Your instructions: Pull every line of the material below into your answer unchanged, leaving out the pictures.

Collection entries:
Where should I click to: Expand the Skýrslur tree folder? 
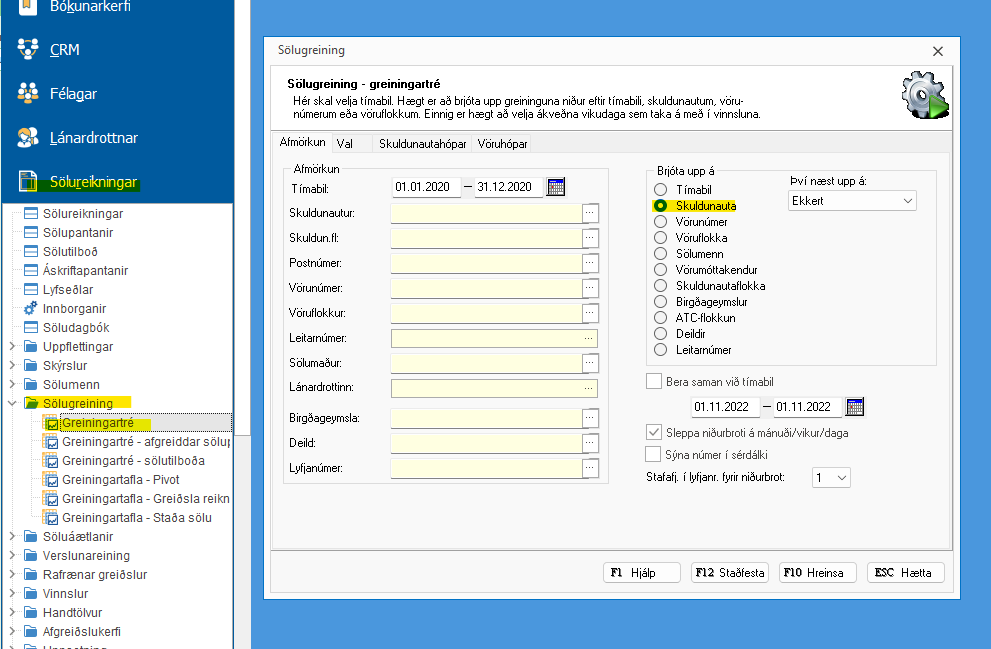(x=11, y=365)
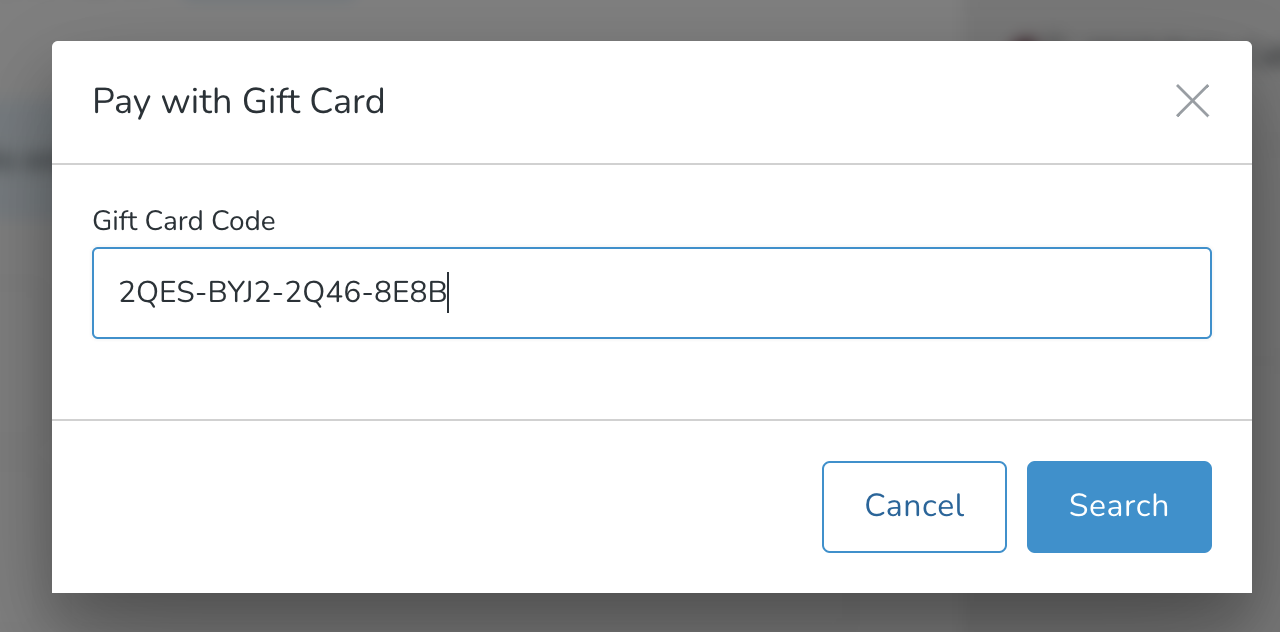Click the Pay with Gift Card title

pos(238,101)
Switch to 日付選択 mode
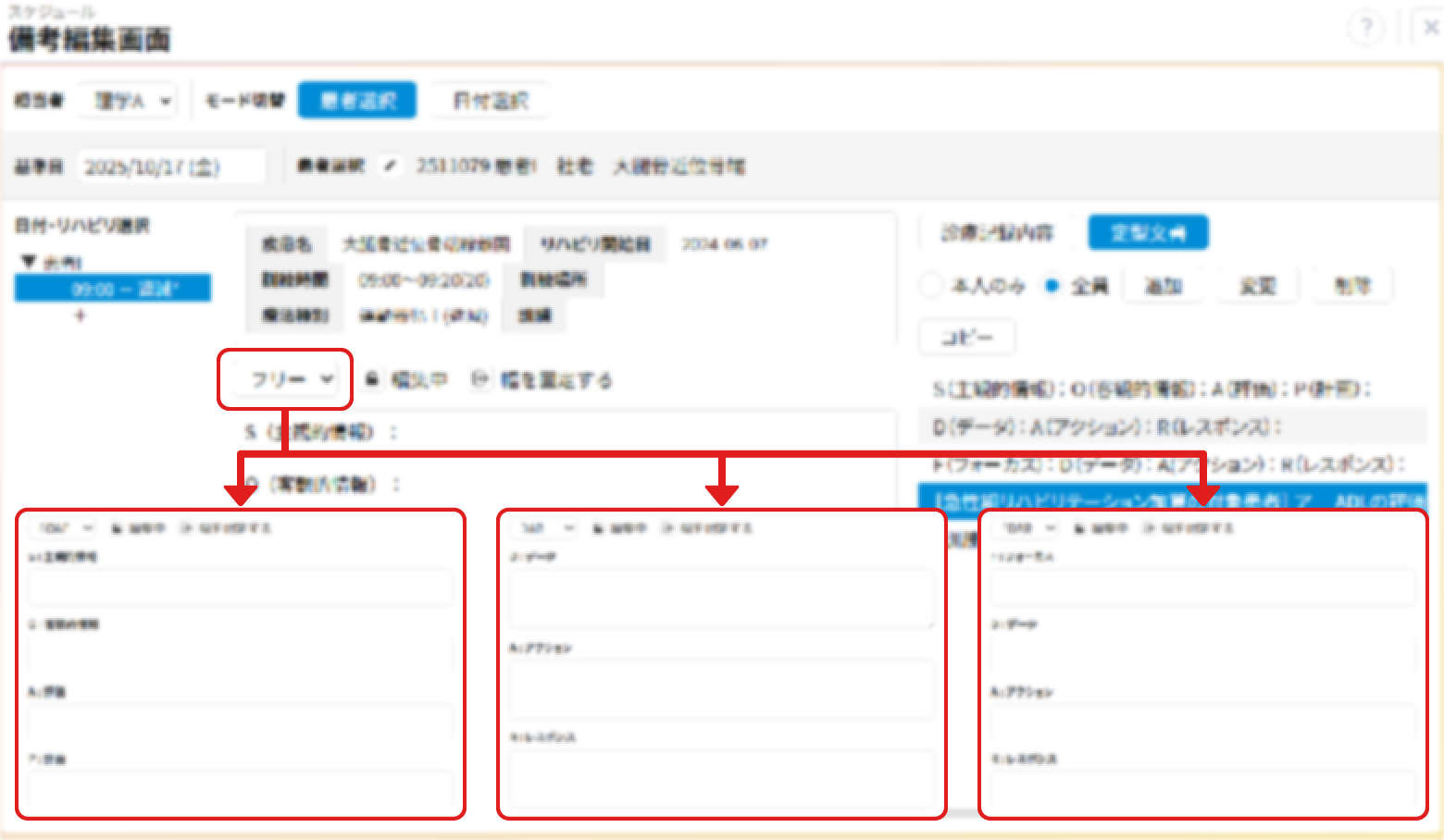This screenshot has height=840, width=1444. tap(491, 101)
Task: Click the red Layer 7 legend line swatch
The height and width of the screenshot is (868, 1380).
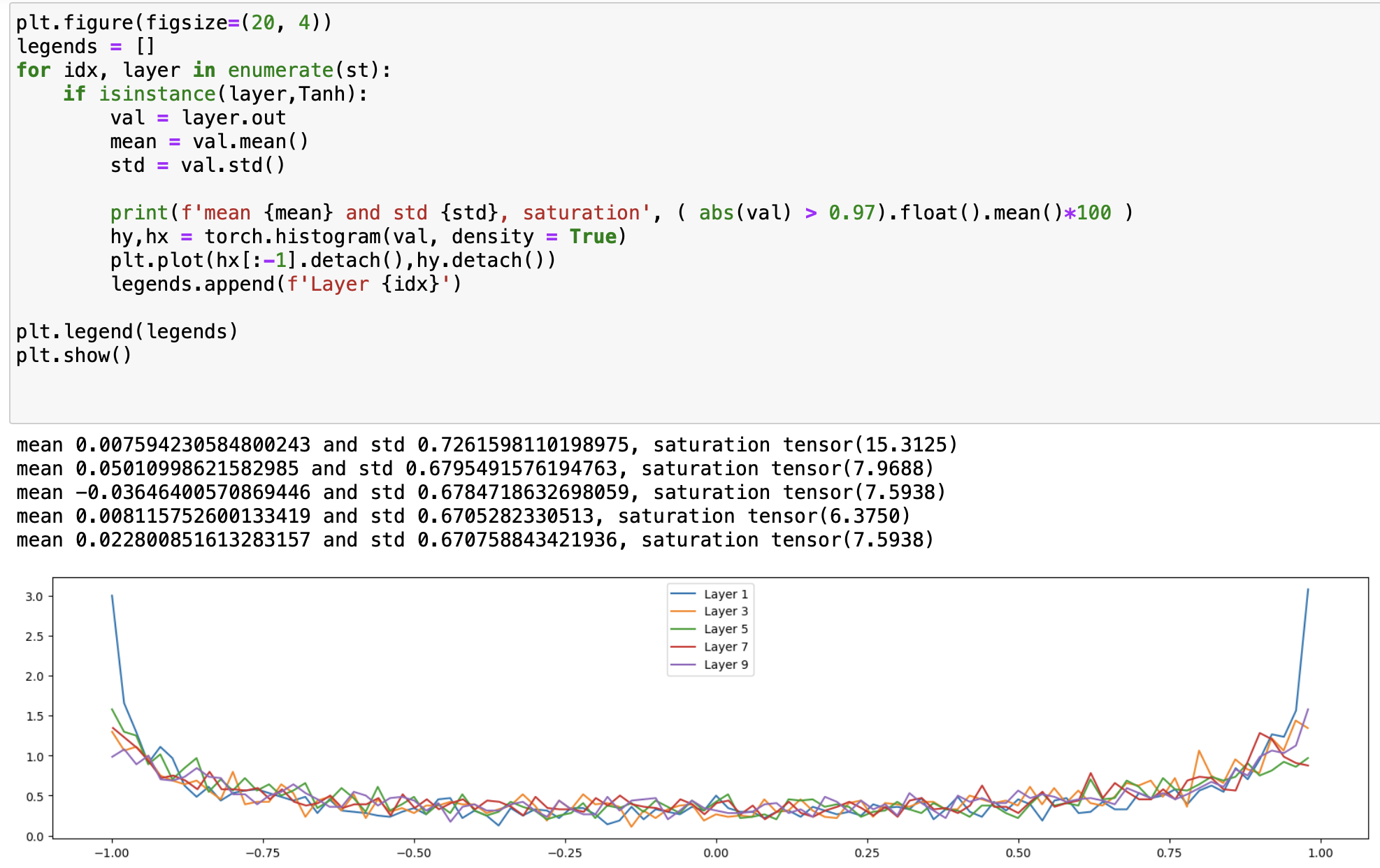Action: pos(683,647)
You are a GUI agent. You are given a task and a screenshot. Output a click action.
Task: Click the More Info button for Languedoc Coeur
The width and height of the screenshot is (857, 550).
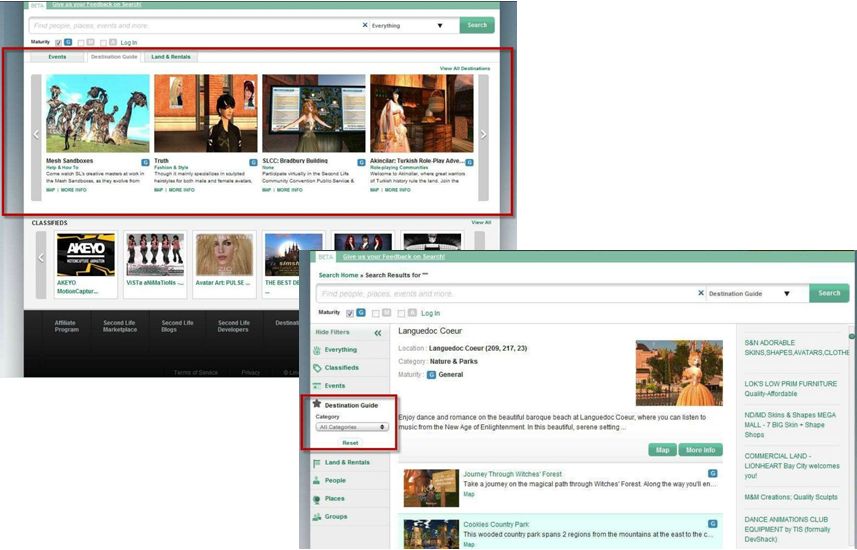click(700, 450)
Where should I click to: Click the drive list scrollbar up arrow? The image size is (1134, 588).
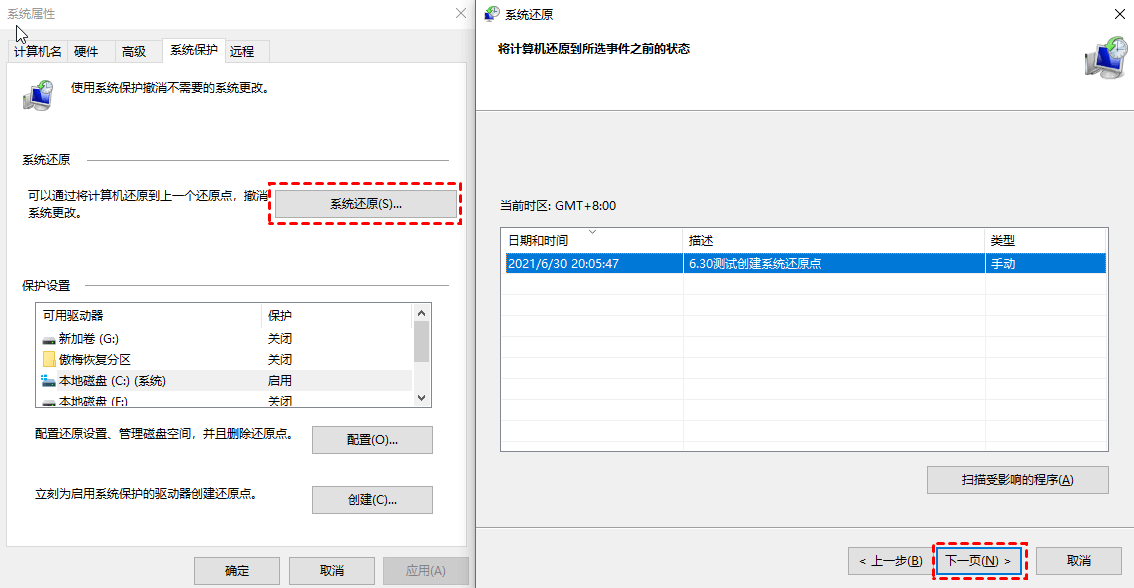[x=423, y=313]
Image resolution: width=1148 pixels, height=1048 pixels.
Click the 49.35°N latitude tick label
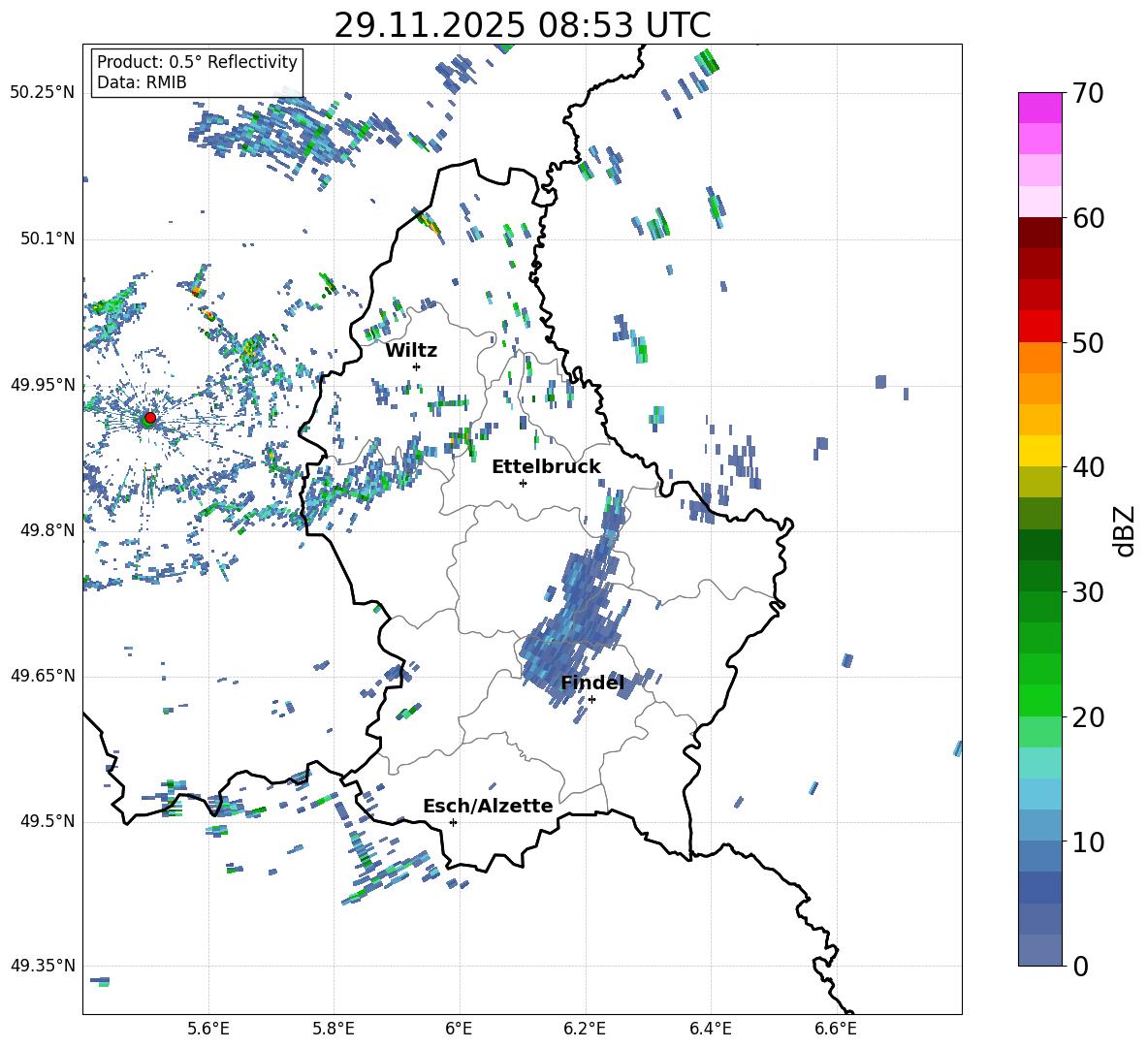pyautogui.click(x=43, y=967)
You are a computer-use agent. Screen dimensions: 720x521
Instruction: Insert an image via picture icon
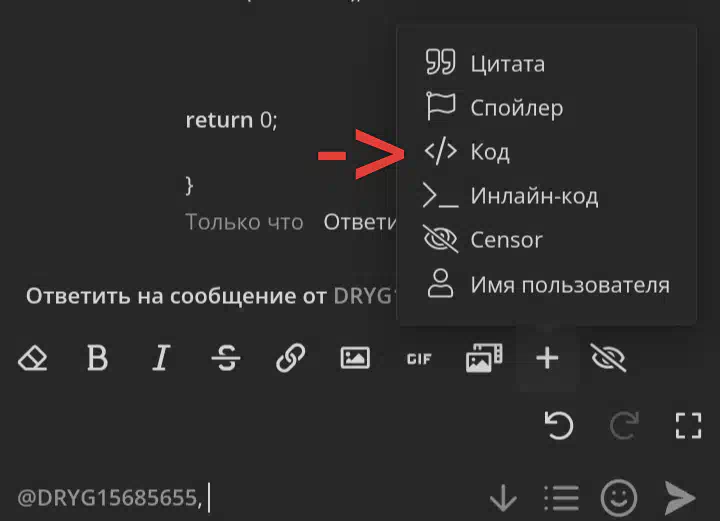(x=355, y=358)
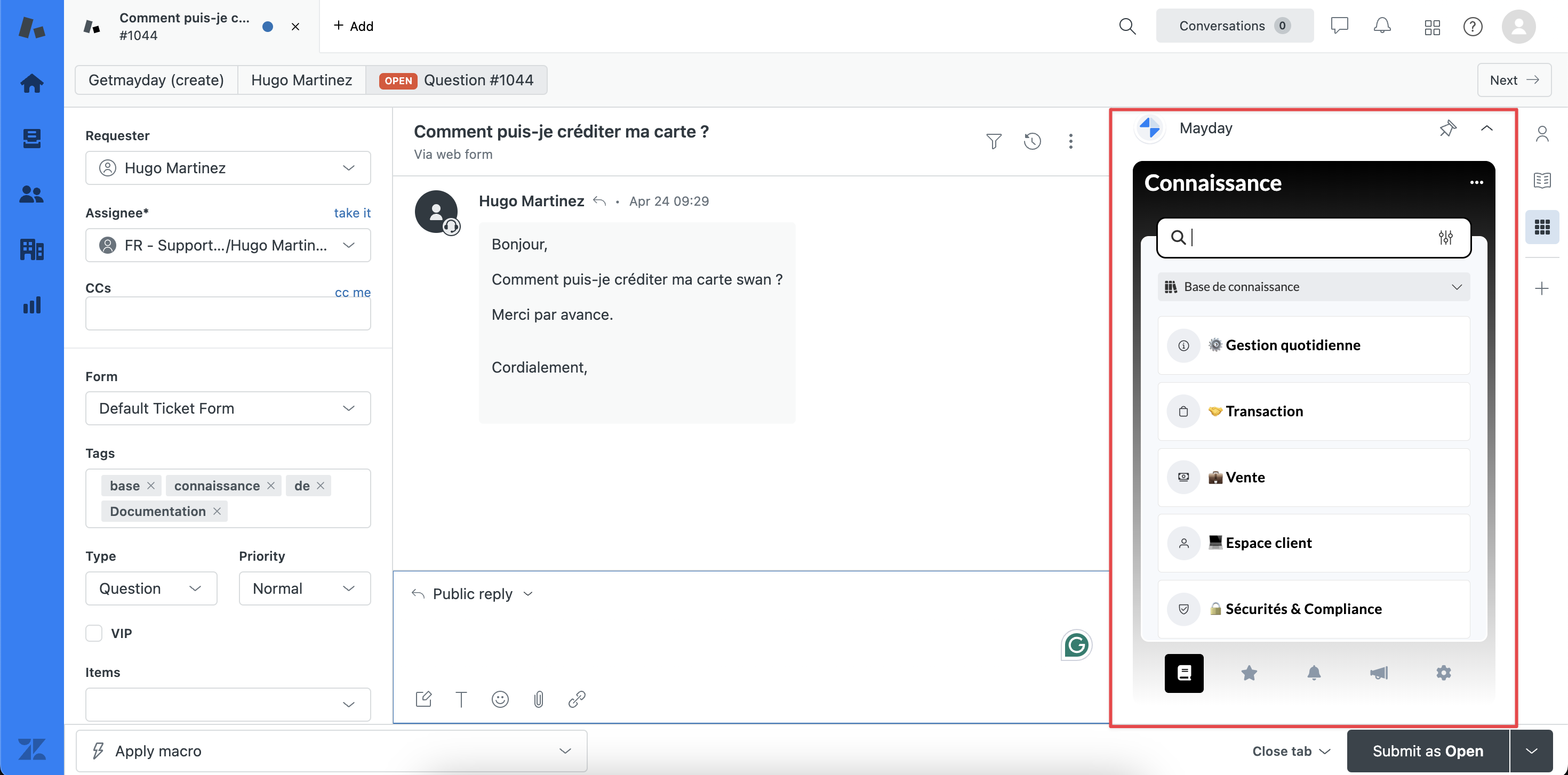Open Mayday favorites star tab
1568x775 pixels.
coord(1249,673)
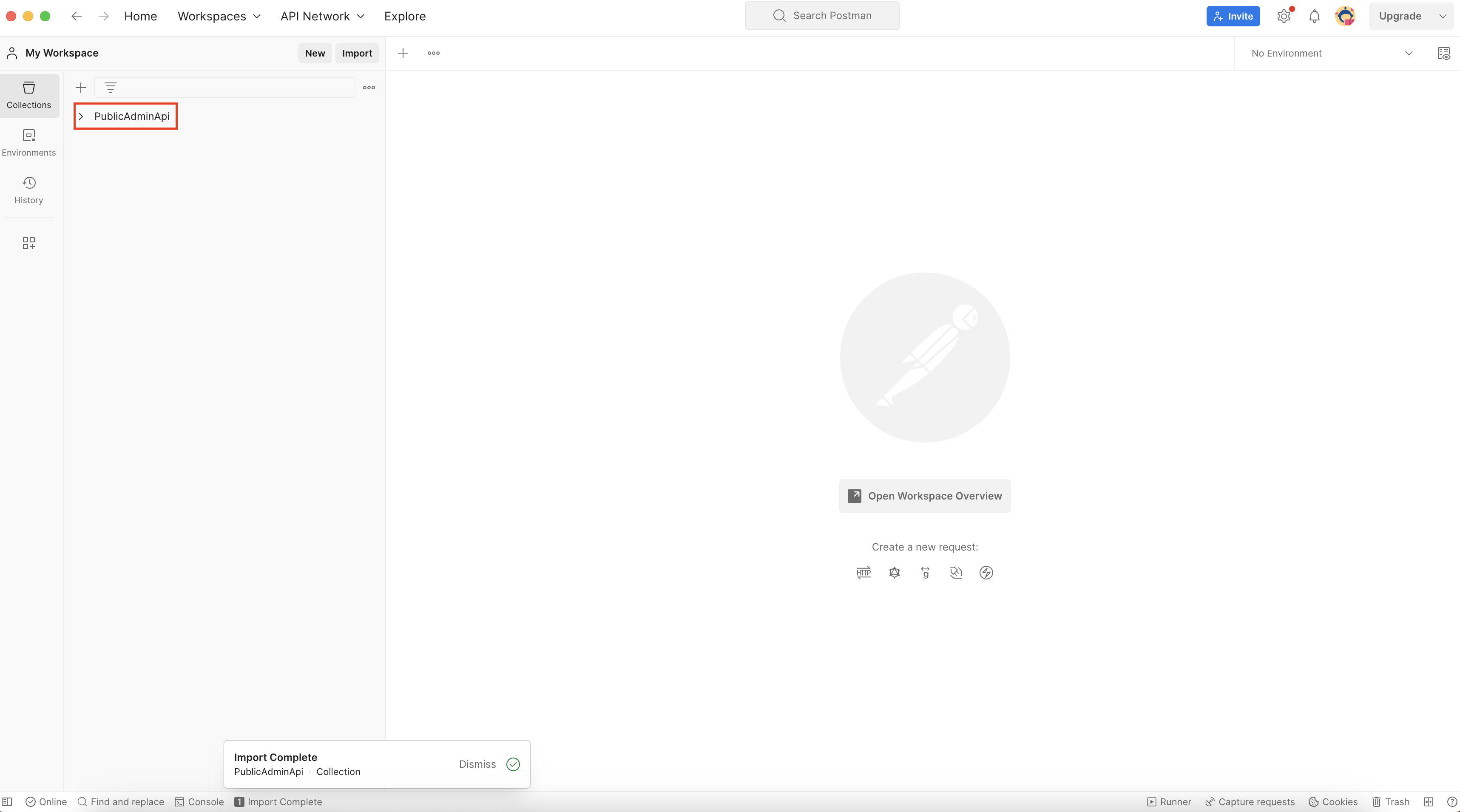Create a new GraphQL request icon
1460x812 pixels.
pyautogui.click(x=895, y=572)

Answer for this exercise:
Where should I click to: Expand the Skýrslur tree folder? 
(x=11, y=365)
Click the Pay with Gift Card title

pos(238,101)
Switch to 日付選択 mode
This screenshot has height=840, width=1444. tap(491, 101)
Task: Click the red Layer 7 legend line swatch
The height and width of the screenshot is (868, 1380).
Action: pos(683,647)
You are a GUI agent. You are given a task and a screenshot. Output a click action.
Task: Click the More Info button for Languedoc Coeur
The width and height of the screenshot is (857, 550).
click(700, 450)
Where should I click to: Click the drive list scrollbar up arrow? The image size is (1134, 588).
[x=423, y=313]
Image resolution: width=1148 pixels, height=1048 pixels.
Click the 49.35°N latitude tick label
pyautogui.click(x=43, y=967)
You are a computer-use agent. Screen dimensions: 720x521
Instruction: Insert an image via picture icon
(x=355, y=358)
Open Mayday favorites star tab
1568x775 pixels.
coord(1249,673)
Create a new GraphQL request icon
1460x812 pixels.
pyautogui.click(x=895, y=572)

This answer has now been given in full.